• **EXERCISE DESCRIPTION**
Which lines in the entries below contain the word "This"? Report each such line in full, treating uppercase and lowercase as different.

• **EXERCISE DATA**
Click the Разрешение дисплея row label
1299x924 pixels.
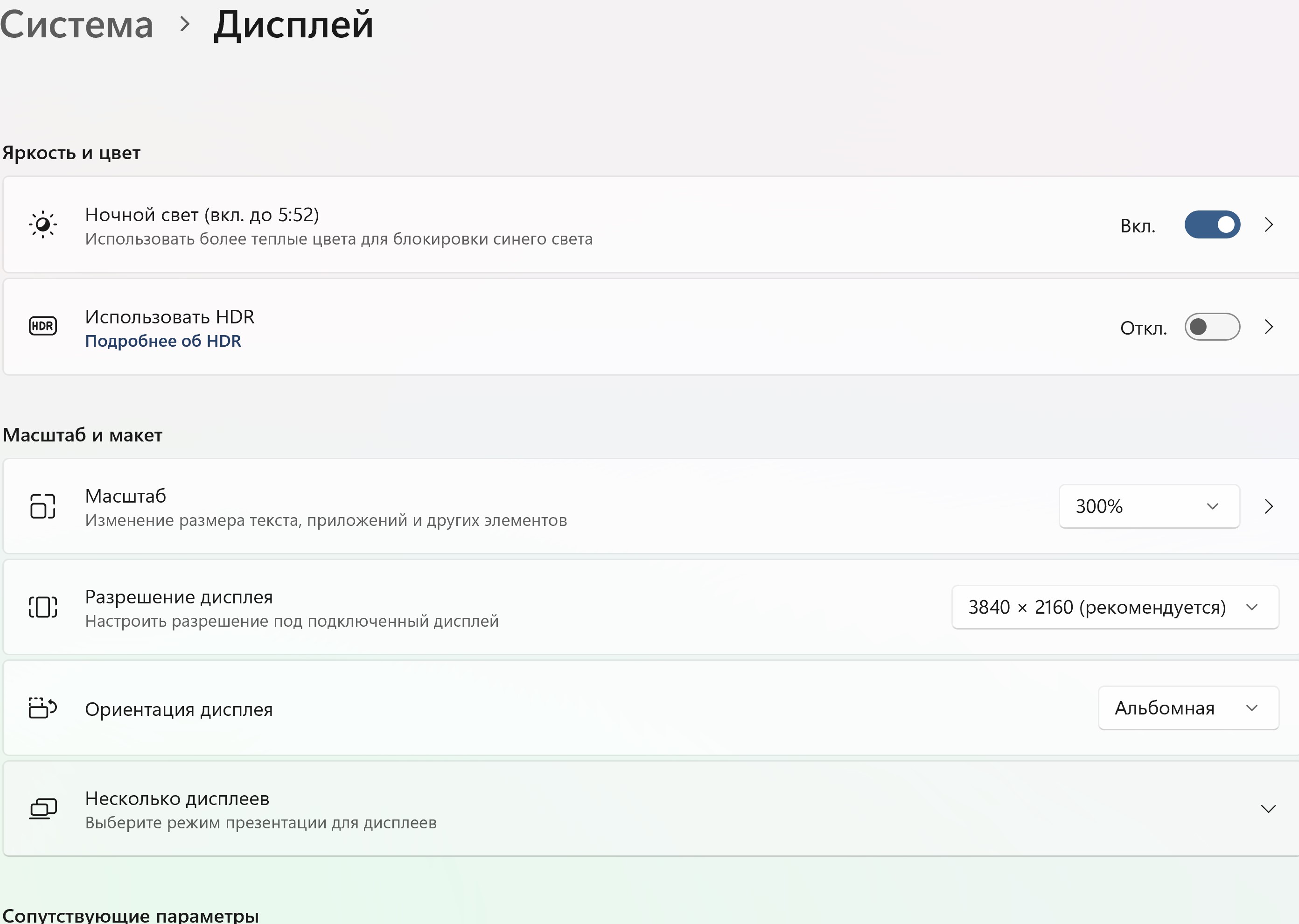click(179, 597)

==

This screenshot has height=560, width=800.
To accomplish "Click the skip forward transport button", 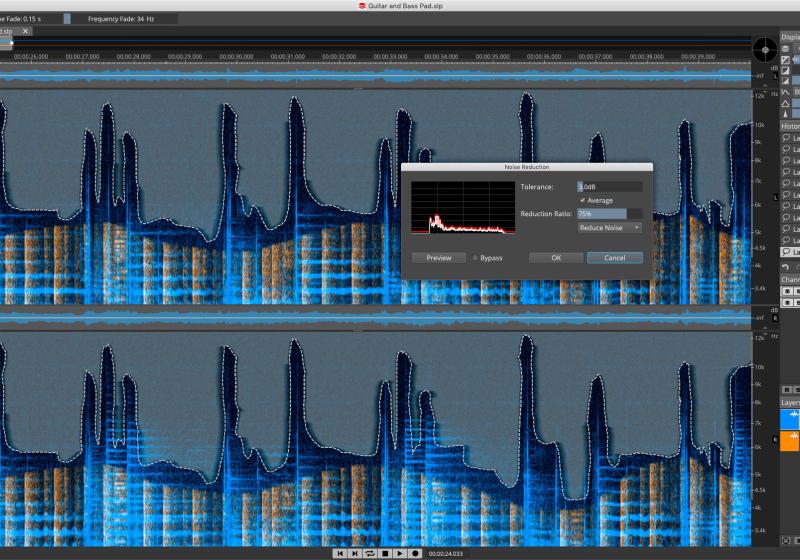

--

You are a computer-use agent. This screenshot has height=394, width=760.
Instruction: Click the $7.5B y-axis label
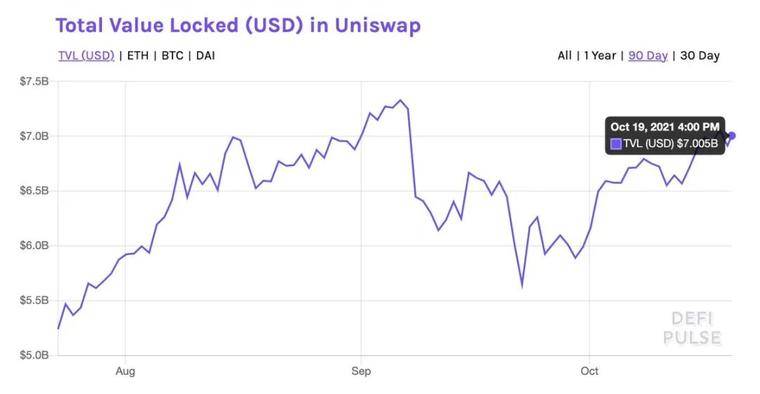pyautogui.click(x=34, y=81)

• **FULL SOLUTION**
This screenshot has height=560, width=800.
You are a computer-use agent. This screenshot has height=394, width=760.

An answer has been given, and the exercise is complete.